German artist Gregor Schneider is planning the ultimate (literally!) performance art piece: he plans to show a person dying as part of the exhibition!
“I want to display a person dying naturally in the piece or somebody who has just died,” he told The Art Newspaper. “My aim is to show the beauty of death.”
The artist says that Dr Roswitha Franziska Vandieken, who runs her own private clinic in Düsseldorf, has agreed to help find volunteers who are willing to die in public in the name of art. Dr Vandieken was unavailable for comment. “I am confident that we’ll find people to take part,” says Schneider.
Link - via Jasonspage
At the very least he needs NOT TO BREED.
As cartoon character Hank Hill would say, "There's just somethin' not right about that boy...."
I hope no one actually PAYS to see this exhibit. You can go into the intensive care unit or the cancer wing of any hospital and see this "art."

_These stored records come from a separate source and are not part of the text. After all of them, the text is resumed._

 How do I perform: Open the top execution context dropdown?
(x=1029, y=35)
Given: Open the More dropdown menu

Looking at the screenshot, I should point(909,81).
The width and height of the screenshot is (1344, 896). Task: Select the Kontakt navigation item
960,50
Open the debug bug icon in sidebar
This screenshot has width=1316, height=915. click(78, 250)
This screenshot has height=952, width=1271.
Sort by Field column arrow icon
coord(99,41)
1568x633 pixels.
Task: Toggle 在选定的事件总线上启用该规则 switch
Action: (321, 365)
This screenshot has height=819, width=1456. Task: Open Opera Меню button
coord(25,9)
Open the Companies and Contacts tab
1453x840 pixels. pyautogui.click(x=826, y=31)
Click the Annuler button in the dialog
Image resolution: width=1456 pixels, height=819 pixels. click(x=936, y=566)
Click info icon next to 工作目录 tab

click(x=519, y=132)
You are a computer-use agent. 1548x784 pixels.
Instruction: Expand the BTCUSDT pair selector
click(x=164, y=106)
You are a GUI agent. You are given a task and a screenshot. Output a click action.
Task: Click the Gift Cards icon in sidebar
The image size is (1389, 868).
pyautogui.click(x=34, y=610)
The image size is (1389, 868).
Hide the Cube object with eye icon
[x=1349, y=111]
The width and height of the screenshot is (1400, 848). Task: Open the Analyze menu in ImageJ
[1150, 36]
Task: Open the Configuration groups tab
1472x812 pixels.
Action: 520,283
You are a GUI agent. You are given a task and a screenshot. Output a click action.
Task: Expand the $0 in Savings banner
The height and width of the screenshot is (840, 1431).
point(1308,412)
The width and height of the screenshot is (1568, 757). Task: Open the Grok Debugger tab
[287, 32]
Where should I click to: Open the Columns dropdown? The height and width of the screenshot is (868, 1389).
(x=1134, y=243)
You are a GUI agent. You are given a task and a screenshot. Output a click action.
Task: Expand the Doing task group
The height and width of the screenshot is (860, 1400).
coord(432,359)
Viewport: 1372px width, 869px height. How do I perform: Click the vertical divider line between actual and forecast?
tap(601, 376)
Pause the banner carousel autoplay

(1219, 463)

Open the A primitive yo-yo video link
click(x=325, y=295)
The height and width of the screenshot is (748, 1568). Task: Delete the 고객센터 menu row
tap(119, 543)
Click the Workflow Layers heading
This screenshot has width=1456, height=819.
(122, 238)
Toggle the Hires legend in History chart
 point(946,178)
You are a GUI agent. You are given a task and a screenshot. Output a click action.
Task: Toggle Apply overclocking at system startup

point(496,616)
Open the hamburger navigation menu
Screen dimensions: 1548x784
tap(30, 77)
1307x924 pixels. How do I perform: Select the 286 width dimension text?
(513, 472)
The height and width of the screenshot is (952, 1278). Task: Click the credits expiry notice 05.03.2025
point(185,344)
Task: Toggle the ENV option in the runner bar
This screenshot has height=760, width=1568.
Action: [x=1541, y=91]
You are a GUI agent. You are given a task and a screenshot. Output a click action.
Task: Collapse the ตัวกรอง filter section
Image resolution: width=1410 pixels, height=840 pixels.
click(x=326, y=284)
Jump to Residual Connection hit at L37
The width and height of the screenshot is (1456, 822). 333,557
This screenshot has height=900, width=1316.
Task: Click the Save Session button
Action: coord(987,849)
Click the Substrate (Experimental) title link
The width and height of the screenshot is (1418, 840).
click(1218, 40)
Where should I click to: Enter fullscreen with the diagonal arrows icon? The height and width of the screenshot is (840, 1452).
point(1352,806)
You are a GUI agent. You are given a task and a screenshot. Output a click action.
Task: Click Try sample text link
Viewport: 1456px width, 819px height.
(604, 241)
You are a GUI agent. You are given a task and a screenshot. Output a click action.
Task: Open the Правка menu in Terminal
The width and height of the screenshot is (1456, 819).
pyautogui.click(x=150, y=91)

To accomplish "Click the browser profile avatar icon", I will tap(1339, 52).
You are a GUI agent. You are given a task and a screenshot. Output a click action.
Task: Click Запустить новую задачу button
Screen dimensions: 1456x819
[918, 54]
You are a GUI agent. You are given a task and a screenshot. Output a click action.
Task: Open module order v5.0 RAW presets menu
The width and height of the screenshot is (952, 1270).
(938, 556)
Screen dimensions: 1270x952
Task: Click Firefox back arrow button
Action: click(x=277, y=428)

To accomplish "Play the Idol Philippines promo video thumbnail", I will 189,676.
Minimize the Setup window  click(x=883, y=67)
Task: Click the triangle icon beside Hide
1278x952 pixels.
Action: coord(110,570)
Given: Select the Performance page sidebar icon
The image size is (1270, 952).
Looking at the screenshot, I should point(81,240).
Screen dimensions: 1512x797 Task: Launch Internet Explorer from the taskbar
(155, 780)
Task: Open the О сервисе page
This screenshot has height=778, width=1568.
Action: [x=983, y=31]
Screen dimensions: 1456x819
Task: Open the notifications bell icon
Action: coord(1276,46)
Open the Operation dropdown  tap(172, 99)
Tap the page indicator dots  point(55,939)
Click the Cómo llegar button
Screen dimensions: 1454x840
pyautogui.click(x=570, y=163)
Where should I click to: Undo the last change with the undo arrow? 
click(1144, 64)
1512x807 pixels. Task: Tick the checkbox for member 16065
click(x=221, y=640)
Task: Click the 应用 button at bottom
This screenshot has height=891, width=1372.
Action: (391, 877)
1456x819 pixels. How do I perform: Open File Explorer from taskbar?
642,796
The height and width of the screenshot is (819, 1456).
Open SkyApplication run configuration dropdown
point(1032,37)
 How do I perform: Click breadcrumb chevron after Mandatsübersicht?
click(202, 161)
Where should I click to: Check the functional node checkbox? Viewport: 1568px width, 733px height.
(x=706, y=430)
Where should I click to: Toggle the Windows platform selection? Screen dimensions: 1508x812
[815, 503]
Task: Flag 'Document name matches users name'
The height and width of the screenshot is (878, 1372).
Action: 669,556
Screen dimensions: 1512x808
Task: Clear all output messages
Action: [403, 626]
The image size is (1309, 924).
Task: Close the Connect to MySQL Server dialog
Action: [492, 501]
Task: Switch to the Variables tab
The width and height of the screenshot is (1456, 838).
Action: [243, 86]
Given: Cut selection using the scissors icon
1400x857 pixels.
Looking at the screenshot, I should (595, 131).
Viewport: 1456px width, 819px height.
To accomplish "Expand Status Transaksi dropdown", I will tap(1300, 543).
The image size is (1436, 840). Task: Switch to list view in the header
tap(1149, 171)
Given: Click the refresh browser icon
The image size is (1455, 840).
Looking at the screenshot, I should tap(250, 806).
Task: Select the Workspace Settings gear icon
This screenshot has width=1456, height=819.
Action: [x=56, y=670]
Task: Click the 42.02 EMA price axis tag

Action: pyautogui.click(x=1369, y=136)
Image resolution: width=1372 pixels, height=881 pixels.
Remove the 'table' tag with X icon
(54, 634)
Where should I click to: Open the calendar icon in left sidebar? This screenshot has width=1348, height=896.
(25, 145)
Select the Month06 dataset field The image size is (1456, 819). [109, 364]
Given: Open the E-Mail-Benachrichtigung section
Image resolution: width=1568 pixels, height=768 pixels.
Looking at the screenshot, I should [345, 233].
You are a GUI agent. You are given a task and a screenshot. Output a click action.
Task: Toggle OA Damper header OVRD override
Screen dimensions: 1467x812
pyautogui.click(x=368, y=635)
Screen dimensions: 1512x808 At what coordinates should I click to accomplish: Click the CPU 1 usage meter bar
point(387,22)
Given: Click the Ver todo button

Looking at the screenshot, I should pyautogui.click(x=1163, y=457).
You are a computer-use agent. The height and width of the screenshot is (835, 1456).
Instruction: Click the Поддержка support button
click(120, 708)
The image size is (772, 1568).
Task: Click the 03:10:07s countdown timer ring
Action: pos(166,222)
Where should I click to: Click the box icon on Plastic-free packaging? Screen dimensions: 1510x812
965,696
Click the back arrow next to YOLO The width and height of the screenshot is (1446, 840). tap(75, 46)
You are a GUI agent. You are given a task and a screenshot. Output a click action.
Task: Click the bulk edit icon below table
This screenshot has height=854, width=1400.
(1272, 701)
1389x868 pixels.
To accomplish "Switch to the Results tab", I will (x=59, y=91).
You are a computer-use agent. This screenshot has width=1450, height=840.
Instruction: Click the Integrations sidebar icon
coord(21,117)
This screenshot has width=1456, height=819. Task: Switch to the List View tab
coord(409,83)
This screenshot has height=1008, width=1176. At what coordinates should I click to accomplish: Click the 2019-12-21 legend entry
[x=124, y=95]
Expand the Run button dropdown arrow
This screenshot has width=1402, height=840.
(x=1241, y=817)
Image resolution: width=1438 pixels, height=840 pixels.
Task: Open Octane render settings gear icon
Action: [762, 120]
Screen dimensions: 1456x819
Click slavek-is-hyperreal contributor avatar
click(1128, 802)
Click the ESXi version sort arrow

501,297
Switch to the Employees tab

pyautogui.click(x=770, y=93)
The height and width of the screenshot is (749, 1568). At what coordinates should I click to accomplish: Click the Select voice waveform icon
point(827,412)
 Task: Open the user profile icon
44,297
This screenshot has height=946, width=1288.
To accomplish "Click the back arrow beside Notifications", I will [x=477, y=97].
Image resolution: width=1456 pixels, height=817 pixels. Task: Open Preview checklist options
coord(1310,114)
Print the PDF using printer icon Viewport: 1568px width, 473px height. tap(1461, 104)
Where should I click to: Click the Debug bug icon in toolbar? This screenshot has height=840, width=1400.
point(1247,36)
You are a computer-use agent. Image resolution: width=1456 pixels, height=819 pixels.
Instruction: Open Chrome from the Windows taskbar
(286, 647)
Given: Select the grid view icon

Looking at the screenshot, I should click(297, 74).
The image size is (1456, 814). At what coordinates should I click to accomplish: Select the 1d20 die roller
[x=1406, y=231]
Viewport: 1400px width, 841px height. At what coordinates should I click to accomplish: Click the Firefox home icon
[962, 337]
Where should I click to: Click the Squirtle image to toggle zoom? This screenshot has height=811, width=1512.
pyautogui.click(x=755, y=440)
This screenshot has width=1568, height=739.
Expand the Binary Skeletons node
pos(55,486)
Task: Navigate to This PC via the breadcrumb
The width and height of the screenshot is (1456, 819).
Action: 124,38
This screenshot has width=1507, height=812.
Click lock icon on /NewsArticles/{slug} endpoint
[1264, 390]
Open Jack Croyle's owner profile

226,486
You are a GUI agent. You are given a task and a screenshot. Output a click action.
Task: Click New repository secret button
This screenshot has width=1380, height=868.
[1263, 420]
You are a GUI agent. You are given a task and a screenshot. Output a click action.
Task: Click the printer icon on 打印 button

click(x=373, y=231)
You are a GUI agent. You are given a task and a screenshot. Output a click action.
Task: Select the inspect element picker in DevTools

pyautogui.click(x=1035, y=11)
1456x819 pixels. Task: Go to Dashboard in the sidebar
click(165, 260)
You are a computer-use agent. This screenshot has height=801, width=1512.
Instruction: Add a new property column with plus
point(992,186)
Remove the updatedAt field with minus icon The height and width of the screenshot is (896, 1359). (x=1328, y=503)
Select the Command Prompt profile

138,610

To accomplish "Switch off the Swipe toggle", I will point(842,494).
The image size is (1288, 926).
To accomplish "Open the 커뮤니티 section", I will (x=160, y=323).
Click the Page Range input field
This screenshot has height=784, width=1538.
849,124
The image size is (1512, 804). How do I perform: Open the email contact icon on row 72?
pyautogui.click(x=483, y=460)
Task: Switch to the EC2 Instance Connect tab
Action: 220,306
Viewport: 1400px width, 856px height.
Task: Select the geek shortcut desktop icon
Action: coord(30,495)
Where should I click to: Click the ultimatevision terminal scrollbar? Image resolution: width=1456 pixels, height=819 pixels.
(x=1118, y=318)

There is beauty in death, that's for sure. But this guy just comes off as someone trying to make a profit out of a spectacle. It reminds me of that "artist" whose exhibit was letting a dog slowly die over several days. At least in this case he'll have a willing volunteer.
There is also nothing beautiful about death.
It can be pain, or it can be peace. But romanticing it is just wrong.
If anything, this will have a big impact on some people. If Art is about invoking a feeling, memory, opinion, etc in a person or a group of people, than this is better than some mountainous landscape, right?
I don't think it's wrong or that you have to be a lunatic to want to put your death on display. Some people want to die alone at home, and some would want to do something like this. It's your death, I say do whatever the hell you want with it.
However, to me it kind of comes off as an excuse for dealing with dying people...
Anyway, it is definitely not unethical because the it's based on the subject's choice.
I wouldn't want to browse a gallery of it though.
Is it "art"? Here's the scale to test it on:
Will this be in a museum or even remembered in a thousand years' time?
500 years?
A century?
A decade?
6 months?
Tomorrow?
However, the subject of a scam or a ponzi scheme agrees to the terms of the scam, but that doesn't make said scam ethical.
I am not comparing Mr. Schneider to a scam artist, please! I am merely pointing out that the willing participation of the subject, in and of itself, does not confer ethical respectability to the project.